Symantec recommends a minimum of 50 GB but there are many factors to consider. For drive encryption only environments, 100 GB would be sufficient for 50,000 users providing backups were not stored on the local disk. If seven days of backups were stored on the local disk (not recommended) around 200 GB would need to be allocated. If thousands of Web Email Protection mailboxes were hosted on the server then disk space requirements could exceed 1 TB. Thin provisioning of disk space can be used to minimize the physical disk requirements if your organization's policy supports it (clearly, thin provisioning runs the risk of exceeding the physical storage space).

Note that if Encryption Management Server is configured to store backups on a remote server, it still creates and stores each backup on the local disk before uploading it to the remote host. When creating backups, files are compressed several times. Therefore the minimum unused disk space needs to be at least twice the size of each backup. 

It is not possible to expand the virtual disk after Encryption Management Server has been installed. Therefore, if disk space is under provisioned, it will cause considerable inconvenience in future.

Storage Speed

At the core of Encryption Management Server is a relational database and therefore random disk write speed is very important. In terms of overall performance, disk speed is the most important factor. RAID 10 arrays provide the best random write speed, as does SSD. In a virtual environment, the VMware DataStore may be hosted on SAN storage. Ensure that the team responsible for provisioning the virtual disk is aware that it is being used by a database server.

It is vital that the DataStore on which the virtual disk is stored is not overloaded with disk intensive Virtual Machines because this can severely degrade the performance of Encryption Management Server. Please contact Broadcom Support if you wish to test the random write speed of your virtual disk.

Ethernet Adapter

By default, ESXi will use the VMXNET 3 adapter, a paravirtualized NIC designed for performance. This is recommended.

If, for some reason, you wish to choose another adapter type, use the E1000.

SCSI Controller

By default, ESXi will use the VMware Paravirtual controller which can result in greater throughput and lower CPU utilization because the virtualization platform does not have to emulate another device. This controller is recommended.

If, for some reason, you wish to use another controller type, choose either the LSI Logic Parallel or LSI Logic SAS. Each will provide the same performance.

VMware VMotion

VMware vMotion is supported with Encryption Management Server.
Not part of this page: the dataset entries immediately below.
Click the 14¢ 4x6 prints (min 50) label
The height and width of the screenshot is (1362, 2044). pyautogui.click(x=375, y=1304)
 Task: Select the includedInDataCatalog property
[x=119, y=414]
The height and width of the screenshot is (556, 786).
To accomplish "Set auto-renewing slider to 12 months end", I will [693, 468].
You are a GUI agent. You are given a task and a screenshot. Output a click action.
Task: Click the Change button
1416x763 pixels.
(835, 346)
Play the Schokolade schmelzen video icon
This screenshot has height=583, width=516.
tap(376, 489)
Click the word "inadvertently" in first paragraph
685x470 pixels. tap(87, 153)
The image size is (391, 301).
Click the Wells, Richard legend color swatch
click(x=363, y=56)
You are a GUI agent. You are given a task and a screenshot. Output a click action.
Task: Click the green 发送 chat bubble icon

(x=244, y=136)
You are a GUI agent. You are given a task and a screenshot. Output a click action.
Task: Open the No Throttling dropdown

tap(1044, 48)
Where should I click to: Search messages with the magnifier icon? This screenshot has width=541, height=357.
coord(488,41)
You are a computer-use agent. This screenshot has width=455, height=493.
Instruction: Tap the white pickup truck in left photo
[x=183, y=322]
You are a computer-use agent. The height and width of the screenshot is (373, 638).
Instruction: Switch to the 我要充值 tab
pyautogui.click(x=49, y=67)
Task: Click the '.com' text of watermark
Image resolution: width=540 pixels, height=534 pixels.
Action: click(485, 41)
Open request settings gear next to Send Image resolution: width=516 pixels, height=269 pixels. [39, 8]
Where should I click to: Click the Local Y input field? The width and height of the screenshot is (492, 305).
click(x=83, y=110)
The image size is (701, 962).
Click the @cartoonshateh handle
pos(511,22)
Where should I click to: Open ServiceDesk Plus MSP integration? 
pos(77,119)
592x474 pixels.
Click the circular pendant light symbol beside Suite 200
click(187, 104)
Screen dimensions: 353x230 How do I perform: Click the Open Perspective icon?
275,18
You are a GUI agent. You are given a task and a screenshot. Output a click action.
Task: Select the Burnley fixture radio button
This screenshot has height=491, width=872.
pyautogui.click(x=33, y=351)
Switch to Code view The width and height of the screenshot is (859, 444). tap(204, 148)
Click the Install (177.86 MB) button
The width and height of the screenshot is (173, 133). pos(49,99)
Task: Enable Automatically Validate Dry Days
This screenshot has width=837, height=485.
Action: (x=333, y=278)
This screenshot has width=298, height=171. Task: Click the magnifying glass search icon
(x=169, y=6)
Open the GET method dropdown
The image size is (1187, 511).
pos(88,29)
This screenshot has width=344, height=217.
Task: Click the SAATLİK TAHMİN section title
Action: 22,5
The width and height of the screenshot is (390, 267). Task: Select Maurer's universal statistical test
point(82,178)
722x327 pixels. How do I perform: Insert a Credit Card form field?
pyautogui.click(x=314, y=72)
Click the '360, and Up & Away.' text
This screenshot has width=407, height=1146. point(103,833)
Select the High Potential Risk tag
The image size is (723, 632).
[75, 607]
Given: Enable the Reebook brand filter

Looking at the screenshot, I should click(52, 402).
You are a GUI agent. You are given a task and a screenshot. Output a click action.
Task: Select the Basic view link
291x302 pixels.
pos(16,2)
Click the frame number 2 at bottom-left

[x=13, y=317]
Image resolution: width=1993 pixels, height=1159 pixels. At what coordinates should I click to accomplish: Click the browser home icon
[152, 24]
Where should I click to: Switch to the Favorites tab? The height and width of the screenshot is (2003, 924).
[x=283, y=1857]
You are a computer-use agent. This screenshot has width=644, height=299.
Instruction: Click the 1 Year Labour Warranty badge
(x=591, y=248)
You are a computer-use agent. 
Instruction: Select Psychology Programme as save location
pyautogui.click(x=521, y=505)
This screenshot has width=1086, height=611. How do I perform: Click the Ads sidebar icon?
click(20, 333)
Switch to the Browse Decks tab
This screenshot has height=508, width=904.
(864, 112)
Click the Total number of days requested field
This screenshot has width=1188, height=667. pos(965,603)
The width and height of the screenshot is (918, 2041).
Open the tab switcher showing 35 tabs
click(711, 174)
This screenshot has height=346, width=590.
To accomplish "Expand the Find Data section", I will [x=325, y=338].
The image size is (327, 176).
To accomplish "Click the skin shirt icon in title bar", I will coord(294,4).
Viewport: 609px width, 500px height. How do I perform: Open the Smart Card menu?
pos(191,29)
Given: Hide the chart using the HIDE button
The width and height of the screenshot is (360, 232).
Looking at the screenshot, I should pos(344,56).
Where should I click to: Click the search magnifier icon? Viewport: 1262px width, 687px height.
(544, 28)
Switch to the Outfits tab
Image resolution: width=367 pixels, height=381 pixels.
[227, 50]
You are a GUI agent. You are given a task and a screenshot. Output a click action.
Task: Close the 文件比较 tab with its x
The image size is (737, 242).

With VMware Tools installed, a Synchronize guest time with host checkbox appears in the Options tab of the Virtual Machine properties. This is disabled by default and enabling it is not recommended. Instead, for better accuracy, configure NTP in  Encryption Management Server. Never enable both NTP and the time synchronization option in VMware Tools because it will result in highly inaccurate timekeeping.